(Directions for this task): Would you reproduce, without any alteration, the lines from the opening line of the entries through the line that has "Given: Open the table filter funnel icon" in it?

Data entries
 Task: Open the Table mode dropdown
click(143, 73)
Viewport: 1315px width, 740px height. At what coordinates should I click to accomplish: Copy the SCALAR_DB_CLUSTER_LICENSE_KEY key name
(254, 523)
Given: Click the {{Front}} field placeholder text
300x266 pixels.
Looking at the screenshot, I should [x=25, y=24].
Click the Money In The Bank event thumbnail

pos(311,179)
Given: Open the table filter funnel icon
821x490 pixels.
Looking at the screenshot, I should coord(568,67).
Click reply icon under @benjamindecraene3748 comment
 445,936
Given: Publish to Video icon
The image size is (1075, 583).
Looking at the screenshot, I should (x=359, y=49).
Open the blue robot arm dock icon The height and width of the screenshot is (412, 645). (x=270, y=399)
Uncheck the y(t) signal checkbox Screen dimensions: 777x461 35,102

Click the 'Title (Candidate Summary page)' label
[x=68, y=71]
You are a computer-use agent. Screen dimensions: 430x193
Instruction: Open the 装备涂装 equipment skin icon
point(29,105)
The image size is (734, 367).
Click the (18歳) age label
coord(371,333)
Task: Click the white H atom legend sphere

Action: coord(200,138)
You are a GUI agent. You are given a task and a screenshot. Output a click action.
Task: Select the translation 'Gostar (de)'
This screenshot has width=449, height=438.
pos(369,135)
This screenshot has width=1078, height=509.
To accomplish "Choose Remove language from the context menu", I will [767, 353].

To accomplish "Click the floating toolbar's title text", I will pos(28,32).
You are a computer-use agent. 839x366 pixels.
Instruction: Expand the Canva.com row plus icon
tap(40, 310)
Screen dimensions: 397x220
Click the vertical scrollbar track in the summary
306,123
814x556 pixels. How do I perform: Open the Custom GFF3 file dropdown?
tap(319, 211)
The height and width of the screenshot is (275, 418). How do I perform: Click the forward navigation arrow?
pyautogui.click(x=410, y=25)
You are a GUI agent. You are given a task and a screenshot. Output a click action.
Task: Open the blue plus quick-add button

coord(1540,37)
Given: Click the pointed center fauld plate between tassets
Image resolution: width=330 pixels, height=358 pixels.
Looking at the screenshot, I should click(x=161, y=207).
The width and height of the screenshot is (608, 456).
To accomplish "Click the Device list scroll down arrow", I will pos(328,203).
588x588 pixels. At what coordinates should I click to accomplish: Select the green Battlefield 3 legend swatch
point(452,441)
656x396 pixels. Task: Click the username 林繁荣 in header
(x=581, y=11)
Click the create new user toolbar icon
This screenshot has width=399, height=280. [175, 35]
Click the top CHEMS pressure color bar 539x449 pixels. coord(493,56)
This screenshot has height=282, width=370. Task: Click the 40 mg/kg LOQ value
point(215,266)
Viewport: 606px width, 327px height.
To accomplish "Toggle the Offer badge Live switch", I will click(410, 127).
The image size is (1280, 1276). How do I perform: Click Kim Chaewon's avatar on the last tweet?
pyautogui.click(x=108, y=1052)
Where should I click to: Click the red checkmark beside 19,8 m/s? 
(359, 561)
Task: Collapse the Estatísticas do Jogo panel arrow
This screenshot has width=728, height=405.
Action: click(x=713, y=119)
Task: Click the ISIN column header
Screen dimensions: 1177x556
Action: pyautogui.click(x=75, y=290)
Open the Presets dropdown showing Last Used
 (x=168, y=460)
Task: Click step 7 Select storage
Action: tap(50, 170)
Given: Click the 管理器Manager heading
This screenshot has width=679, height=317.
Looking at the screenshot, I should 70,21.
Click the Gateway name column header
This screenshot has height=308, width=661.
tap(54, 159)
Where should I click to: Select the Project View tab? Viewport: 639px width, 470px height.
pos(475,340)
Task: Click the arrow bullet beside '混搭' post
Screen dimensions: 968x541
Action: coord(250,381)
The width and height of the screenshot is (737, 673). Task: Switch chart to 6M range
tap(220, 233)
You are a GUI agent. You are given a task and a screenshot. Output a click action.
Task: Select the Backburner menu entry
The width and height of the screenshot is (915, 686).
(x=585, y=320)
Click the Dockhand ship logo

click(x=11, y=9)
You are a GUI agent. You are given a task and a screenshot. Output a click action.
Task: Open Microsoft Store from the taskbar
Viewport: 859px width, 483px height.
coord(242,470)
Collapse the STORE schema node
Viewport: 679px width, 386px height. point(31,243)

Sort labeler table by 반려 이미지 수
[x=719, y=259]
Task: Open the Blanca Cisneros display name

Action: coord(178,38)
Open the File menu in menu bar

(Your solution):
 Task: Open the Table mode dropdown
click(143, 73)
Viewport: 1315px width, 740px height. At what coordinates should I click to accomplish: Copy the SCALAR_DB_CLUSTER_LICENSE_KEY key name
(254, 523)
Given: Click the {{Front}} field placeholder text
300x266 pixels.
Looking at the screenshot, I should [x=25, y=24].
Click the Money In The Bank event thumbnail

pos(311,179)
Given: Open the table filter funnel icon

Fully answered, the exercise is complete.